▸ **Exercise**: Here the job is to transcribe the data verbatim while leaving each picture out.

▸ **Source data**:
════
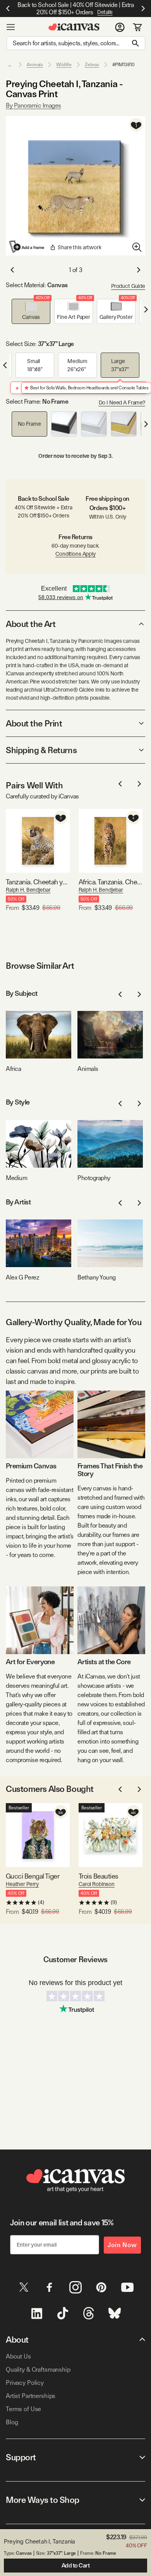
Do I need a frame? (122, 402)
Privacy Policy (25, 2382)
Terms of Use (23, 2409)
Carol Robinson (97, 1884)
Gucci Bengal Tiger (32, 1876)
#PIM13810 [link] (123, 64)
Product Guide (128, 286)
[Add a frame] (27, 246)
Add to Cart (76, 2565)
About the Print (34, 723)
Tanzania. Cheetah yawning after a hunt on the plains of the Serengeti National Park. (38, 882)
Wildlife (64, 64)
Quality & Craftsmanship (38, 2369)
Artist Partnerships (30, 2396)
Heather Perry (22, 1884)
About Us (18, 2356)
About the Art (30, 624)
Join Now (122, 2245)
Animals (35, 64)
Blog (12, 2422)
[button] (31, 311)
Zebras (92, 64)
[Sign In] (120, 27)
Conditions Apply (75, 554)
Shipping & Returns (41, 750)
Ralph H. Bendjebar (28, 890)
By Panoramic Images (33, 105)
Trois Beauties (98, 1876)
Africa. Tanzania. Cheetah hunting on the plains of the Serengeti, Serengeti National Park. (110, 882)
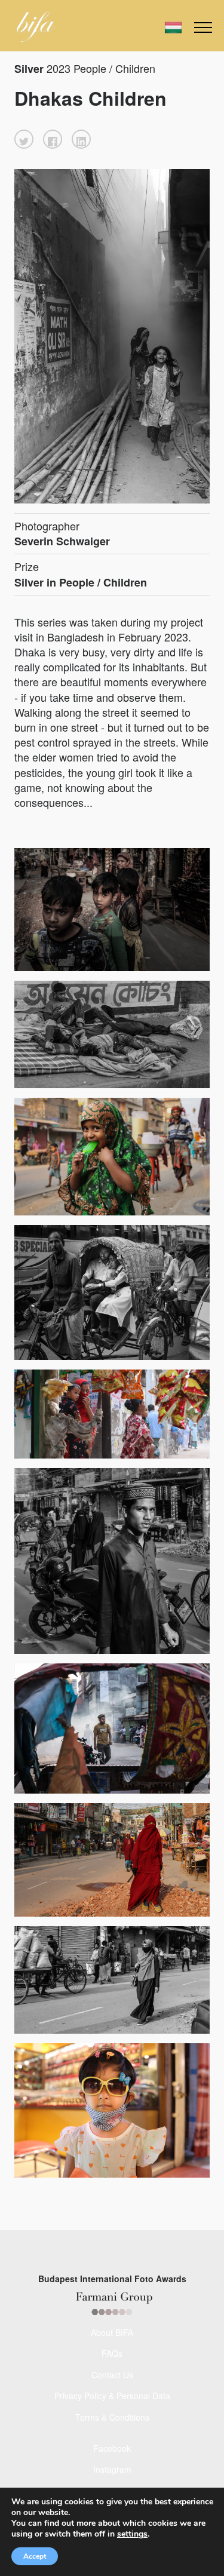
════
▸ **Task answer**:
Do I need a frame? (122, 402)
Privacy Policy (25, 2382)
Terms of Use (23, 2409)
Carol Robinson (97, 1884)
Gucci Bengal Tiger (32, 1876)
#PIM13810 [link] (123, 64)
Product Guide (128, 286)
[Add a frame] (27, 246)
Add to Cart (76, 2565)
About the Print (34, 723)
Tanzania. Cheetah yawning after a hunt on the plains of the Serengeti National Park. (38, 882)
Wildlife (64, 64)
Quality & Craftsmanship (38, 2369)
Artist Partnerships (30, 2396)
Heather Perry (22, 1884)
About Us (18, 2356)
About the Art (30, 624)
Join Now (122, 2245)
Animals (35, 64)
Blog (12, 2422)
[button] (31, 311)
Zebras (92, 64)
[Sign In] (120, 27)
Conditions Apply (75, 554)
Shipping & Returns (41, 750)
Ralph H. Bendjebar (28, 890)
By Panoramic Images (33, 105)
Trois Beauties (98, 1876)
Africa. Tanzania. Cheetah hunting on the plains of the Serengeti, Serengeti National Park. (110, 882)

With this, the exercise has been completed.